The β–δ phase transition in the energetic nitramine-octahydro-1,3,5,7-tetranitro-1,3,5,7-tetrazocine: Kinetics

In this paper we present second harmonic generation (SHG) experiments designed to confirm the mechanism and quantify the transformation kinetics of the β–δ solid state phase transition in the organic nitramine molecule octahydro-1,3,5,7-tetranitro-1,3,5,7-tetrazocine (HMX). The β phase adopts a centrosymmetric crystallographic configuration (P21/c) while the δ phase adopts a noncentrosymmetric one (P61(P65)). As expected, this results in a very poor generation of SHG intensity from the β phase, while the δ phase is very efficient, rivaling KH2PO4 in absolute efficiency. SHG thus provides a very high sensitivity zero background probe of the δ phase. We discuss the use of this signal as a quantitative measure of the δ phase mole fraction in ensembles of free HMX crystals and crystals embedded in a visco–elastic polymer matrix. We report imaging experiments where the spatial characteristics of the transformation are shown to be consistent with nucleation from a low density of initial sites, followed by rapid growth. We also report experiments where the total integrated SHG is measured and used to infer the transition progress as a function of time in a series of isothermal experiments on both β–δ conversion and δ–β reversion.
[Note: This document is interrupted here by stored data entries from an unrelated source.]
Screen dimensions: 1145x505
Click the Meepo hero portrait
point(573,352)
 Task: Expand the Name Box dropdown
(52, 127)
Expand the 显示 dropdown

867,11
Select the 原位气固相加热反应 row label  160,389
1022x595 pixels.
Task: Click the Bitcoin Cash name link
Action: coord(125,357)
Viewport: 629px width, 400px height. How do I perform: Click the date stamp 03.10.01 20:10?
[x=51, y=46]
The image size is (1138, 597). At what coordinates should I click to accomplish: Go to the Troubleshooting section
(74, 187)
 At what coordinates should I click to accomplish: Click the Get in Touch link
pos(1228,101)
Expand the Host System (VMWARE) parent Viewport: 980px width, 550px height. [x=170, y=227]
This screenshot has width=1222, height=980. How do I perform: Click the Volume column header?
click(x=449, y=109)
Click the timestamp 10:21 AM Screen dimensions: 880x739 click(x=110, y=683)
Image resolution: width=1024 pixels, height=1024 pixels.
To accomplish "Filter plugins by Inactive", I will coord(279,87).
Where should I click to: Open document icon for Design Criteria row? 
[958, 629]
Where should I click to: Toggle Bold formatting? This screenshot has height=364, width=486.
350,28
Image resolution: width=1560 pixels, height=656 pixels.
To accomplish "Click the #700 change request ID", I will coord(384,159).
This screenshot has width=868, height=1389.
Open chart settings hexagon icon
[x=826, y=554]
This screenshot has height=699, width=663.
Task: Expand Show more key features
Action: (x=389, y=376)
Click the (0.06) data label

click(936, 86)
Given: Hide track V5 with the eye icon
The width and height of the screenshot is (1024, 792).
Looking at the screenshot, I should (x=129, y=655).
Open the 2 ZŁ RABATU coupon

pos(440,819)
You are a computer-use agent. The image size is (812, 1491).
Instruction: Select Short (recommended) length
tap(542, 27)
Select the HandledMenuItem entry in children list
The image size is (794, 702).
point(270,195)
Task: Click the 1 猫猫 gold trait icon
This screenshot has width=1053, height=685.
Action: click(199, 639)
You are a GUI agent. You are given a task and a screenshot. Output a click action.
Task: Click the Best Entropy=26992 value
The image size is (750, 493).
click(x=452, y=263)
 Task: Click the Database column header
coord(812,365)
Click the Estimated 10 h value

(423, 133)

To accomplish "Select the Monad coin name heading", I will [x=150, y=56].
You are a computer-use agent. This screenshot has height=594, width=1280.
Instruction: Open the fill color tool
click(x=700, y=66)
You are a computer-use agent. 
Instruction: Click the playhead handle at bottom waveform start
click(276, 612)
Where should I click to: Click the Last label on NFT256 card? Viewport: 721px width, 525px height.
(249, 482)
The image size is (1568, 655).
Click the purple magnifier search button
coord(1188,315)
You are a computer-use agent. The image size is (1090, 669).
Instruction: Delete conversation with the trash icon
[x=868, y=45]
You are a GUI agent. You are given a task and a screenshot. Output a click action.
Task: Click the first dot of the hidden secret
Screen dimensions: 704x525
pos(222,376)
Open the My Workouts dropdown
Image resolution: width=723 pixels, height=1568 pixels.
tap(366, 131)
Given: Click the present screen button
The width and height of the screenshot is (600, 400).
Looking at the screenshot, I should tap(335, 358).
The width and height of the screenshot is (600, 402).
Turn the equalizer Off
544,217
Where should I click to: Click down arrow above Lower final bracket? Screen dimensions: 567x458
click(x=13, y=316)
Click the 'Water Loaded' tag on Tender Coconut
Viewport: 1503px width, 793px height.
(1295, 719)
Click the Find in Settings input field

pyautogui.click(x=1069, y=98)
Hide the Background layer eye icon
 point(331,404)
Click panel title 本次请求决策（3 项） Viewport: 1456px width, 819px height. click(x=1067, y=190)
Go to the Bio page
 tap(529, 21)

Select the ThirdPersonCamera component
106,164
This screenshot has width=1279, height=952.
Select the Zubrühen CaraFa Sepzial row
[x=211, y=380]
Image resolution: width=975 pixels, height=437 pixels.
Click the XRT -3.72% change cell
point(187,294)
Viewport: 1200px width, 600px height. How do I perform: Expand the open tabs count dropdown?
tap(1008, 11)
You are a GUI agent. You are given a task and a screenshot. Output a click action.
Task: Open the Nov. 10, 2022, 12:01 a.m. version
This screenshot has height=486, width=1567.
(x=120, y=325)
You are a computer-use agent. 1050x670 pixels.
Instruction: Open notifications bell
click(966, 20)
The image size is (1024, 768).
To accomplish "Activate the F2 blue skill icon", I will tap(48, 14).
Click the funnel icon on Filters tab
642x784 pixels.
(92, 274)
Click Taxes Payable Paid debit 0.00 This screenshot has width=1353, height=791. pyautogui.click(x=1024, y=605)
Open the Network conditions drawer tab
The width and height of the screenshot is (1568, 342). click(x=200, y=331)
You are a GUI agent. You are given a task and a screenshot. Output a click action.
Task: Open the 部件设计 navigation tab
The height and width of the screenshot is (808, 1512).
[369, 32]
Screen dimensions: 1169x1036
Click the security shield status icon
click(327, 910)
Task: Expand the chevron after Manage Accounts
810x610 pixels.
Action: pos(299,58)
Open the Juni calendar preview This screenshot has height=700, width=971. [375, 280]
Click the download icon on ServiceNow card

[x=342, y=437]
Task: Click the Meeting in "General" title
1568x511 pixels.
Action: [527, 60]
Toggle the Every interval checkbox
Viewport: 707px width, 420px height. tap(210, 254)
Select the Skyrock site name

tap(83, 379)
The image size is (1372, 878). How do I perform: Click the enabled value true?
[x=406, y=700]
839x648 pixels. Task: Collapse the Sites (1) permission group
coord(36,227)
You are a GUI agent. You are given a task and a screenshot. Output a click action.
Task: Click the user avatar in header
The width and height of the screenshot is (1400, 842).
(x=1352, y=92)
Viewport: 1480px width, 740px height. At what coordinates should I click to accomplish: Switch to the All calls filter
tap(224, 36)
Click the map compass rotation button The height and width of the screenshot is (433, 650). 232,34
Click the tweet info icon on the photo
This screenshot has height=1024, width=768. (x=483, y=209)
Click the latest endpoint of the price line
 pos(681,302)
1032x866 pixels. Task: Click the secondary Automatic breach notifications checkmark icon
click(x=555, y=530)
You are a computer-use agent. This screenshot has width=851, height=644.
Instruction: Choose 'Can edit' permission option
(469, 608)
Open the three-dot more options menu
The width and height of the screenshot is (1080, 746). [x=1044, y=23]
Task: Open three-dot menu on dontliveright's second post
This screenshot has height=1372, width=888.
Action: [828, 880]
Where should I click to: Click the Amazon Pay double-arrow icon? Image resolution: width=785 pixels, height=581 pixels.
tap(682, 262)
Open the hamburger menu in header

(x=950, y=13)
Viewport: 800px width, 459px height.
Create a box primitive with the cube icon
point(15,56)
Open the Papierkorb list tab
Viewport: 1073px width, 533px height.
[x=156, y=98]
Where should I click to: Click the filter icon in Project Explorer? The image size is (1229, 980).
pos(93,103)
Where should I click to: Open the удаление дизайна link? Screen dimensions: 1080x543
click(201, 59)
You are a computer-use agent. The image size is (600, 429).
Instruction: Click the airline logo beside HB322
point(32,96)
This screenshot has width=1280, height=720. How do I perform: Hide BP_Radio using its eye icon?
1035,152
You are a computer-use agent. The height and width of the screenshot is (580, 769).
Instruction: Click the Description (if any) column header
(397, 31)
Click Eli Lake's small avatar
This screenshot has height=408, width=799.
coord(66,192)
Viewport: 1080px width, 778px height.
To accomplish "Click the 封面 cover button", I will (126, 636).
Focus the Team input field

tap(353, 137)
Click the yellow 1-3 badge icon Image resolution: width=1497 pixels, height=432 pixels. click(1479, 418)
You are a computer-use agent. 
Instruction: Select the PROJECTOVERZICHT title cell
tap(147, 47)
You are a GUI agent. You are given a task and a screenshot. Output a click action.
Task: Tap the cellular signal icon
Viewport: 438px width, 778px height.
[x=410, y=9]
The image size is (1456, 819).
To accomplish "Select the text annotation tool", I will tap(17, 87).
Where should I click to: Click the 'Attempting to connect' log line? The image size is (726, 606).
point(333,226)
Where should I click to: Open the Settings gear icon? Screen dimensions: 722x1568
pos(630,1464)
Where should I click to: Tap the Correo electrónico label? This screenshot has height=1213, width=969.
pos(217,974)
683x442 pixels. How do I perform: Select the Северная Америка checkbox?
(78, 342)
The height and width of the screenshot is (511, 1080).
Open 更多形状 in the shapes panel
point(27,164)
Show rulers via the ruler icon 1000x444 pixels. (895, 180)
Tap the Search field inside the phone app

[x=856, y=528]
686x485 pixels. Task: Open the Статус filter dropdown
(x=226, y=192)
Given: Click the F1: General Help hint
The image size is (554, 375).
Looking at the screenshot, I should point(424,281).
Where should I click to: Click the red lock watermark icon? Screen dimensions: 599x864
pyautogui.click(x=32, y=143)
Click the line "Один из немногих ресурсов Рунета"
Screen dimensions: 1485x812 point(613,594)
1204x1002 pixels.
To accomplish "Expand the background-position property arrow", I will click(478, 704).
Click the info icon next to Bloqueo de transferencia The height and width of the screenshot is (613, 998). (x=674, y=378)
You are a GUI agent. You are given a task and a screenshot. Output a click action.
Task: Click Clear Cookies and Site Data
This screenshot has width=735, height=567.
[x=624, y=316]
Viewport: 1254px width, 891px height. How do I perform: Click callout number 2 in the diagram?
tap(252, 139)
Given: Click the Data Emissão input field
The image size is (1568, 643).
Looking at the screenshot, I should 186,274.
Additionally, reversibility experiments are reported which are used to verify both the volumetric mechanism of SHG generation in this system and the independence of these results to the internal stress state of the polycrystalline samples. We compare the measured SHG intensity as a function of time for a range of temperatures with predictions of the two state kinetic model presented in the accompanying paper [B. F. Henson et al., J. Chem. Phys. 117, 3780 (2002)]. We perform a set of parameter optimization calculations based on agreement with the predictions of the model. Optimization does not significantly change the kinetic parameters that are thermodynamically constrained by the model, but there is a distribution of parameters necessary to reproduce the nucleation kinetics observed. In particular, a striking difference in nucleation kinetics is observed between samples of free crystals and crystals embedded in a visco–elastic polymer matrix.